As avaliações com os critérios (1), (2) e (4) podem ser feitas de forma quantitativa. O critério de número de gerações será analisado de forma qualitativa, já que na abordagem manual não há necessidade de gerações. Esta será utilizada apenas para substituir o tempo gasto para chegar ao resultado almejado, já que este não é medido nos nossos estudos.

Para medir de forma coerente o esforço poupado pela ferramenta EvolUniT, foi selecionado um sistema desenvolvido por um grupo da Motorola do Brasil, utilizado para automação de seu processo de testes.
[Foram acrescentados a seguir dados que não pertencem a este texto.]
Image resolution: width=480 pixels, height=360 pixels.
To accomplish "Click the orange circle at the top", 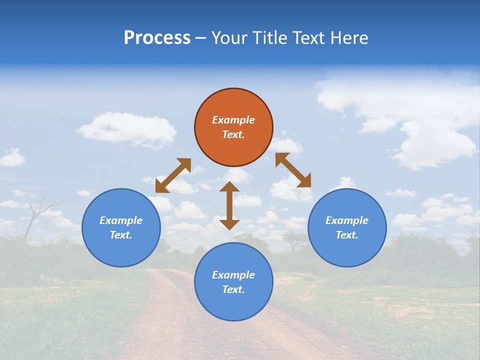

O nome da ferramenta é TaRGeT, apresentada na próxima seção.

5.2.1 Ferramenta TaRGeT

A TaRGeT (Test and Requirements Generation Tool) se trata de uma ferramenta baseada em MBT (Model Based Testing) para geração automática de casos de teste a partir de casos de uso escritos em linguagem natural [Nogueira et., al, 2007]. MBT é uma abordagem que se baseia no modelo de uma aplicação sendo testada para realizar tarefas comuns a testes, como geração de casos de teste e validação de resultados de testes [Jorgensen, 1995].

A ferramenta utiliza uma estratégia que consiste na obtenção de um modelo comportamental LTS (Labeled Transitions Systems) formal a partir de casos de uso, e em um algoritmo de extração para a geração dos casos de teste. Um modelo LTS fornece uma descrição global e monolítica do conjunto de todos os possíveis comportamentos do sistema, onde um caminho nesse modelo pode ser tomado como uma seqüência de teste [Cartaxo et al., 2007].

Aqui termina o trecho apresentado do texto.